Instructions for the task: What follows is a set of records; repeat all of them exactly.

Dataset:
== Segment start ==
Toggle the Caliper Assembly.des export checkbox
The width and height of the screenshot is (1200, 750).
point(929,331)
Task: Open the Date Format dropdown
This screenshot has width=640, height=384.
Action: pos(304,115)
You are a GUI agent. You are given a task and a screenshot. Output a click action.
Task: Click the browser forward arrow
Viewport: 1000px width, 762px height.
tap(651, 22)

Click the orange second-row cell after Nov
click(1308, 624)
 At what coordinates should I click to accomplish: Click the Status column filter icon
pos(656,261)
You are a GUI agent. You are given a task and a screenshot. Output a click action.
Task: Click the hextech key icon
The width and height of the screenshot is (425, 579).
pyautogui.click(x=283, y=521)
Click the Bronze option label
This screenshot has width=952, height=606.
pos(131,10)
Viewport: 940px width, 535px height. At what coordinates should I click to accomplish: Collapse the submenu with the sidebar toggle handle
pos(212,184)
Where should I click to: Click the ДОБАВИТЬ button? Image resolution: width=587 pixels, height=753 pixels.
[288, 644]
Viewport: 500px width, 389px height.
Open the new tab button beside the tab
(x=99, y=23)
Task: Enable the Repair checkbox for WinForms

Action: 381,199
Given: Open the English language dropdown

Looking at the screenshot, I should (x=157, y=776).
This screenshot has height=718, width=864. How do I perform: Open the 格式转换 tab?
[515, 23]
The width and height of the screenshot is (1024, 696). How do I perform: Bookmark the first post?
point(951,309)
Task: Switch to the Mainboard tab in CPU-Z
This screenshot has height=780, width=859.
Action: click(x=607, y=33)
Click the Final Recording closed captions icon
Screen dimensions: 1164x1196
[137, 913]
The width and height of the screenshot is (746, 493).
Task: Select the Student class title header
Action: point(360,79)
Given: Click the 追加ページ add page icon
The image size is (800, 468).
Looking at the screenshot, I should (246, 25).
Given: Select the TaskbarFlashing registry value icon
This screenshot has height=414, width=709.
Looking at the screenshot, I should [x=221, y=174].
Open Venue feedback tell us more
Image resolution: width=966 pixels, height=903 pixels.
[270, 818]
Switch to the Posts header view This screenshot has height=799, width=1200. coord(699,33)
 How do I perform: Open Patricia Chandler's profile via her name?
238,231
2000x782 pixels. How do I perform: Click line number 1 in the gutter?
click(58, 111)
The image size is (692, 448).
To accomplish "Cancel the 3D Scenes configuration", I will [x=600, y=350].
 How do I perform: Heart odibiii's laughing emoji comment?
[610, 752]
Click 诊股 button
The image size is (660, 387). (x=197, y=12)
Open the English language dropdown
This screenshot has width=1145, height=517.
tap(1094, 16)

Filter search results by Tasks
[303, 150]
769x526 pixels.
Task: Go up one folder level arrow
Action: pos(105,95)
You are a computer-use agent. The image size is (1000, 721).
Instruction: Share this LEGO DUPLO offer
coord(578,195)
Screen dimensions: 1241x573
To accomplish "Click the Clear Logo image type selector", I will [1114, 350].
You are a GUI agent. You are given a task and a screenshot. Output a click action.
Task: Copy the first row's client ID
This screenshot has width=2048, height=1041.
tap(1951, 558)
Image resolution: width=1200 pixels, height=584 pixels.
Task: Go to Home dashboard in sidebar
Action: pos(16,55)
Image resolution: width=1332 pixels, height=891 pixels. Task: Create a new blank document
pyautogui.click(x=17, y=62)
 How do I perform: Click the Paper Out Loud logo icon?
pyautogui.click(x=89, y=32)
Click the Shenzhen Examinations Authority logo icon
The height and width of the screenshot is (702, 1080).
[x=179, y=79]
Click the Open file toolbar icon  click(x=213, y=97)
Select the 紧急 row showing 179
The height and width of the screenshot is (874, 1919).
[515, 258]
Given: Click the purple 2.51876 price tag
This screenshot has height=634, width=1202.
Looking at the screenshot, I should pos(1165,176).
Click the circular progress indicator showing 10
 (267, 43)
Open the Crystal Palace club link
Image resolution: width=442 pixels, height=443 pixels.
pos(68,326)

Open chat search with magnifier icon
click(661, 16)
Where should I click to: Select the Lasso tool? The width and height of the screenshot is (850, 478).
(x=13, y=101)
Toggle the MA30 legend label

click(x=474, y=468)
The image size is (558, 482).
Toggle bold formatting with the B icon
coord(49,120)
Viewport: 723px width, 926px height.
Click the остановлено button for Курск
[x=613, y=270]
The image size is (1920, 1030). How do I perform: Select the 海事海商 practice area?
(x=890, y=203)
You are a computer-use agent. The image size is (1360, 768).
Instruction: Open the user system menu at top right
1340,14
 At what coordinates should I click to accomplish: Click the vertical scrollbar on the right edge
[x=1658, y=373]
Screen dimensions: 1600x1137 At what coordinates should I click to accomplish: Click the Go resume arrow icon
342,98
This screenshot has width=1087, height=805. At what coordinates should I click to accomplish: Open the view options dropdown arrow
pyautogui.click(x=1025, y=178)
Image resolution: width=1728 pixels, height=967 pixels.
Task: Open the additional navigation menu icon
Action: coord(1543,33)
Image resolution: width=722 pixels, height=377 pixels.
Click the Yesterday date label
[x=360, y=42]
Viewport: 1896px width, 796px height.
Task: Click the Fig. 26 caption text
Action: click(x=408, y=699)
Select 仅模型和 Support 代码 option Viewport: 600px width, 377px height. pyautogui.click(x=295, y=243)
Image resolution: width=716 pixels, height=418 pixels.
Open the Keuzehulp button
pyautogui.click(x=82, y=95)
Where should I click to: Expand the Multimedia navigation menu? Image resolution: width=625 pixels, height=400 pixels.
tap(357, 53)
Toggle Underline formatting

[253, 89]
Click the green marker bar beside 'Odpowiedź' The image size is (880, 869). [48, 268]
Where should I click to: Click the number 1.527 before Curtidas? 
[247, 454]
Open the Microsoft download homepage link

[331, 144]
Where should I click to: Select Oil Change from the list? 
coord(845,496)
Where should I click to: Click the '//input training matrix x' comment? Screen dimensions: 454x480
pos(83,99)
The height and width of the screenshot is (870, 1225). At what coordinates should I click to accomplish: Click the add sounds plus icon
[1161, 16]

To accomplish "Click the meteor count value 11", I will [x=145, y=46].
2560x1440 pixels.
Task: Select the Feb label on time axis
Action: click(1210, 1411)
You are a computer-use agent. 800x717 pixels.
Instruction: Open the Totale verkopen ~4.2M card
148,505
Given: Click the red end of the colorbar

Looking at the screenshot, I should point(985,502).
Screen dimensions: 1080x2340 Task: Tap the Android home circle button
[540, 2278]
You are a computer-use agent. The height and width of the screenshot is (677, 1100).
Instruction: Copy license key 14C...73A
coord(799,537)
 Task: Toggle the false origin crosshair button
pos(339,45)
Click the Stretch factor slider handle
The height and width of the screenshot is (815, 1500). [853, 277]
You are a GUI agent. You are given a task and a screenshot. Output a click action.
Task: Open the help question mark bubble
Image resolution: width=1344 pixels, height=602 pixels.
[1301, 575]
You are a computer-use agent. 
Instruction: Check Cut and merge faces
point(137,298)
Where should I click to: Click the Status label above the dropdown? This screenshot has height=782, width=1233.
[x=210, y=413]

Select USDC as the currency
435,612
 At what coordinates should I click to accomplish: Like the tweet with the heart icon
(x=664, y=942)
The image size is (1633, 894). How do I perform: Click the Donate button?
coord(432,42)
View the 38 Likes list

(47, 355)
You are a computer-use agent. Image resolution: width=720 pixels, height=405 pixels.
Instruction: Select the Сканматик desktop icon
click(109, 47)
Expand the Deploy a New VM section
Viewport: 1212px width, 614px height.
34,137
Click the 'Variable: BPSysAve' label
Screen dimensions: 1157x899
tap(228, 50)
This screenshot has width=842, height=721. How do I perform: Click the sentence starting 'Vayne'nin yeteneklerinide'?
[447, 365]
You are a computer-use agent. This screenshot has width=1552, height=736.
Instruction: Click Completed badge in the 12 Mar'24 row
== Segment end ==
Exercise answer:
Toggle the Caliper Assembly.des export checkbox
The width and height of the screenshot is (1200, 750).
point(929,331)
Task: Open the Date Format dropdown
This screenshot has width=640, height=384.
Action: pos(304,115)
You are a GUI agent. You are given a task and a screenshot. Output a click action.
Task: Click the browser forward arrow
Viewport: 1000px width, 762px height.
tap(651, 22)

Click the orange second-row cell after Nov
click(1308, 624)
 At what coordinates should I click to accomplish: Click the Status column filter icon
pos(656,261)
You are a GUI agent. You are given a task and a screenshot. Output a click action.
Task: Click the hextech key icon
The width and height of the screenshot is (425, 579).
pyautogui.click(x=283, y=521)
Click the Bronze option label
This screenshot has width=952, height=606.
pos(131,10)
Viewport: 940px width, 535px height. At what coordinates should I click to accomplish: Collapse the submenu with the sidebar toggle handle
pos(212,184)
Where should I click to: Click the ДОБАВИТЬ button? Image resolution: width=587 pixels, height=753 pixels.
[288, 644]
Viewport: 500px width, 389px height.
Open the new tab button beside the tab
(x=99, y=23)
Task: Enable the Repair checkbox for WinForms

Action: 381,199
Given: Open the English language dropdown

Looking at the screenshot, I should (x=157, y=776).
This screenshot has height=718, width=864. How do I perform: Open the 格式转换 tab?
[515, 23]
The width and height of the screenshot is (1024, 696). How do I perform: Bookmark the first post?
point(951,309)
Task: Switch to the Mainboard tab in CPU-Z
This screenshot has height=780, width=859.
Action: click(x=607, y=33)
Click the Final Recording closed captions icon
Screen dimensions: 1164x1196
[137, 913]
The width and height of the screenshot is (746, 493).
Task: Select the Student class title header
Action: point(360,79)
Given: Click the 追加ページ add page icon
The image size is (800, 468).
Looking at the screenshot, I should (246, 25).
Given: Select the TaskbarFlashing registry value icon
This screenshot has height=414, width=709.
Looking at the screenshot, I should [x=221, y=174].
Open Venue feedback tell us more
Image resolution: width=966 pixels, height=903 pixels.
[270, 818]
Switch to the Posts header view This screenshot has height=799, width=1200. coord(699,33)
 How do I perform: Open Patricia Chandler's profile via her name?
238,231
2000x782 pixels. How do I perform: Click line number 1 in the gutter?
click(58, 111)
The image size is (692, 448).
To accomplish "Cancel the 3D Scenes configuration", I will [x=600, y=350].
 How do I perform: Heart odibiii's laughing emoji comment?
[610, 752]
Click 诊股 button
The image size is (660, 387). (x=197, y=12)
Open the English language dropdown
This screenshot has width=1145, height=517.
tap(1094, 16)

Filter search results by Tasks
[303, 150]
769x526 pixels.
Task: Go up one folder level arrow
Action: pos(105,95)
You are a computer-use agent. The image size is (1000, 721).
Instruction: Share this LEGO DUPLO offer
coord(578,195)
Screen dimensions: 1241x573
To accomplish "Click the Clear Logo image type selector", I will [1114, 350].
You are a GUI agent. You are given a task and a screenshot. Output a click action.
Task: Copy the first row's client ID
This screenshot has width=2048, height=1041.
tap(1951, 558)
Image resolution: width=1200 pixels, height=584 pixels.
Task: Go to Home dashboard in sidebar
Action: pos(16,55)
Image resolution: width=1332 pixels, height=891 pixels. Task: Create a new blank document
pyautogui.click(x=17, y=62)
 How do I perform: Click the Paper Out Loud logo icon?
pyautogui.click(x=89, y=32)
Click the Shenzhen Examinations Authority logo icon
The height and width of the screenshot is (702, 1080).
[x=179, y=79]
Click the Open file toolbar icon  click(x=213, y=97)
Select the 紧急 row showing 179
The height and width of the screenshot is (874, 1919).
[515, 258]
Given: Click the purple 2.51876 price tag
This screenshot has height=634, width=1202.
Looking at the screenshot, I should pos(1165,176).
Click the circular progress indicator showing 10
 (267, 43)
Open the Crystal Palace club link
Image resolution: width=442 pixels, height=443 pixels.
pos(68,326)

Open chat search with magnifier icon
click(661, 16)
Where should I click to: Select the Lasso tool? The width and height of the screenshot is (850, 478).
(x=13, y=101)
Toggle the MA30 legend label

click(x=474, y=468)
The image size is (558, 482).
Toggle bold formatting with the B icon
coord(49,120)
Viewport: 723px width, 926px height.
Click the остановлено button for Курск
[x=613, y=270]
The image size is (1920, 1030). How do I perform: Select the 海事海商 practice area?
(x=890, y=203)
You are a computer-use agent. The image size is (1360, 768).
Instruction: Open the user system menu at top right
1340,14
 At what coordinates should I click to accomplish: Click the vertical scrollbar on the right edge
[x=1658, y=373]
Screen dimensions: 1600x1137 At what coordinates should I click to accomplish: Click the Go resume arrow icon
342,98
This screenshot has width=1087, height=805. At what coordinates should I click to accomplish: Open the view options dropdown arrow
pyautogui.click(x=1025, y=178)
Image resolution: width=1728 pixels, height=967 pixels.
Task: Open the additional navigation menu icon
Action: coord(1543,33)
Image resolution: width=722 pixels, height=377 pixels.
Click the Yesterday date label
[x=360, y=42]
Viewport: 1896px width, 796px height.
Task: Click the Fig. 26 caption text
Action: click(x=408, y=699)
Select 仅模型和 Support 代码 option Viewport: 600px width, 377px height. pyautogui.click(x=295, y=243)
Image resolution: width=716 pixels, height=418 pixels.
Open the Keuzehulp button
pyautogui.click(x=82, y=95)
Where should I click to: Expand the Multimedia navigation menu? Image resolution: width=625 pixels, height=400 pixels.
tap(357, 53)
Toggle Underline formatting

[253, 89]
Click the green marker bar beside 'Odpowiedź' The image size is (880, 869). [48, 268]
Where should I click to: Click the number 1.527 before Curtidas? 
[247, 454]
Open the Microsoft download homepage link

[331, 144]
Where should I click to: Select Oil Change from the list? 
coord(845,496)
Where should I click to: Click the '//input training matrix x' comment? Screen dimensions: 454x480
pos(83,99)
The height and width of the screenshot is (870, 1225). At what coordinates should I click to accomplish: Click the add sounds plus icon
[1161, 16]

To accomplish "Click the meteor count value 11", I will [x=145, y=46].
2560x1440 pixels.
Task: Select the Feb label on time axis
Action: click(1210, 1411)
You are a computer-use agent. 800x717 pixels.
Instruction: Open the Totale verkopen ~4.2M card
148,505
Given: Click the red end of the colorbar

Looking at the screenshot, I should point(985,502).
Screen dimensions: 1080x2340 Task: Tap the Android home circle button
[540, 2278]
You are a computer-use agent. The height and width of the screenshot is (677, 1100).
Instruction: Copy license key 14C...73A
coord(799,537)
 Task: Toggle the false origin crosshair button
pos(339,45)
Click the Stretch factor slider handle
The height and width of the screenshot is (815, 1500). [853, 277]
You are a GUI agent. You are given a task and a screenshot. Output a click action.
Task: Open the help question mark bubble
Image resolution: width=1344 pixels, height=602 pixels.
[1301, 575]
You are a computer-use agent. 
Instruction: Check Cut and merge faces
point(137,298)
Where should I click to: Click the Status label above the dropdown? This screenshot has height=782, width=1233.
[x=210, y=413]

Select USDC as the currency
435,612
 At what coordinates should I click to accomplish: Like the tweet with the heart icon
(x=664, y=942)
The image size is (1633, 894). How do I perform: Click the Donate button?
coord(432,42)
View the 38 Likes list

(47, 355)
You are a computer-use agent. Image resolution: width=720 pixels, height=405 pixels.
Instruction: Select the Сканматик desktop icon
click(109, 47)
Expand the Deploy a New VM section
Viewport: 1212px width, 614px height.
34,137
Click the 'Variable: BPSysAve' label
Screen dimensions: 1157x899
tap(228, 50)
This screenshot has width=842, height=721. How do I perform: Click the sentence starting 'Vayne'nin yeteneklerinide'?
[447, 365]
You are a computer-use agent. This screenshot has width=1552, height=736.
Instruction: Click Completed badge in the 12 Mar'24 row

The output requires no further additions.